Alfred C. Kinsey is regarded as the first major figure in the research of human sexuality, more specifically masturbation. Kinsey was groundbreaking in his research on sexuality and made it possible to talk about sex. In the early 2000s, masturbation has become more accepted for both males and females yet there is still a stigma about discussing it openly (Wells, 2006). Societies and Cultures views on masturbation have changed over time and vary depending on who you are, where you are from, and the family you grew up in. Religious views on masturbation are more rigid and unchanging, unless the religion itself changes.
While the bible talks about premarital sex, adultery, and sexuality, it is silent on the matter of masturbation. This often leaves Christian males confused and feeling guilty about their sexuality (Kwee & Hoover, 2008). College women who reported ‘no religion’ or were liberal Christians reported masturbation more frequently and having more orgasms as oppose to conservative Christians (Davidson, Moore & Ullstrup, 2004). Protestantism is more tolerant of sexuality and more flexible with issues like masturbation. Catholics are very straight laced, they believe that masturbation is a moral sin and sex should only be an expression of love for your spouse and a mean of procreation (“straight talk about,”).

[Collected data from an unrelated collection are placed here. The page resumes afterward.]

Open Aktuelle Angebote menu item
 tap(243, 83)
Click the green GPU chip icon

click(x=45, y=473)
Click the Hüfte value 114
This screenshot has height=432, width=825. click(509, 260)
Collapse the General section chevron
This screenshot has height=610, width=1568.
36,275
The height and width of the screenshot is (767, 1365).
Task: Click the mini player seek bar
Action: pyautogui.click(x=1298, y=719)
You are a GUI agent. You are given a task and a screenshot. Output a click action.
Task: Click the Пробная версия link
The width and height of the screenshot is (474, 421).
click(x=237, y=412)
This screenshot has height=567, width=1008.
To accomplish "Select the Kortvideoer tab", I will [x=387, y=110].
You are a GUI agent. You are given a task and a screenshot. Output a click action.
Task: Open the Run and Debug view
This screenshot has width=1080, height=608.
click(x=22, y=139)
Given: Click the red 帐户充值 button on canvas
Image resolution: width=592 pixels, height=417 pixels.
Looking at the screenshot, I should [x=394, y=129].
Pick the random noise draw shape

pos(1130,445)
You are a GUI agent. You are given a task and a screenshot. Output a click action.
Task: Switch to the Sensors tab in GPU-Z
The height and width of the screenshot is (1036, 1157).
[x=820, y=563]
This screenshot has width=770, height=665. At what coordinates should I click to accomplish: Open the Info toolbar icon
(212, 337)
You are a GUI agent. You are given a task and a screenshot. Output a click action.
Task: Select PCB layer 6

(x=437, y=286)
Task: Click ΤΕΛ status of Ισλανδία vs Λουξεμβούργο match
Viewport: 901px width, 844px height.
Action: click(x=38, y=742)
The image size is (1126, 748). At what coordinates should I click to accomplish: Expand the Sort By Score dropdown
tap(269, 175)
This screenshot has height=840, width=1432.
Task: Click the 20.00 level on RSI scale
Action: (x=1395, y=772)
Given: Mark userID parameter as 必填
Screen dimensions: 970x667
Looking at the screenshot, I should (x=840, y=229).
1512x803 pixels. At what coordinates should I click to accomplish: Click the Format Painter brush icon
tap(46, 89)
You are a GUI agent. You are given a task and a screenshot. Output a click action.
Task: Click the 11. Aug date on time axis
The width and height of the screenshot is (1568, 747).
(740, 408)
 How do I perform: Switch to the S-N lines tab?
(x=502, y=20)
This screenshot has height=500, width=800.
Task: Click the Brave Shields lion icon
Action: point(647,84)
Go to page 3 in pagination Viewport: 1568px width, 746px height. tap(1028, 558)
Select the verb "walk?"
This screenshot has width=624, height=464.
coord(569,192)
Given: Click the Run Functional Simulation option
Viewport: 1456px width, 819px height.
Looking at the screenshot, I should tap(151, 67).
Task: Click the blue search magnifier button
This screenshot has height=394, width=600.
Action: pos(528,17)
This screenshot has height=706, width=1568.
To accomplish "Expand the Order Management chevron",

Catholics feel that sex is between a husband and a wife, a total giving of body, mind, and soul. Masturbation, in their terms, denies everything that union stand for. Saying that masturbation is focused on the self, it is withholding from your spouse, and it is only for your pleasure (“straight talk about,”).
In the Orthodox or Conservative Jewish religion, they feel that it is a sin to masturbate. The Talmud calls masturbation ‘adultery of the hand’ (Wigader, 2002). Orthodox Jews say it is an unnecessary spilling of the seeds. Traditionalist call masturbation a sin and forbidden it. There is no mention of female masturbation in the Talmud. It is believed that it is not mentioned because there is no loss of semen (Wigader, 2002). Nevertheless, Judaism frowns upon female masturbation as ‘impure thoughts’. On the other side, Rabbis from the Progressive movement, reformed Jews, think masturbation is a normal and healthy sexual action (Stein, 2001).
In the Buddhism religion, Buddhist monks and nuns are to withhold from any form of sexual actions, living celibate and chaste lives. Buddhist has the five precepts one of which is to refrain from sexual misconduct. Buddhism does not define exactly what ‘sexual misconduct’ is (Higgins, 2011). Since Buddhist do not define what they mean, it can be interpreted that Buddhist that sexual conduct is fine as long as it does not do harm. Meaning satisfying sexual urges through masturbation is most likely acceptable (Higgins, 2011).
It is a general consensus that traditional or conservative religions, such as Orthodox Jews, Conservative Christians, and Catholics, view masturbation as a sin or...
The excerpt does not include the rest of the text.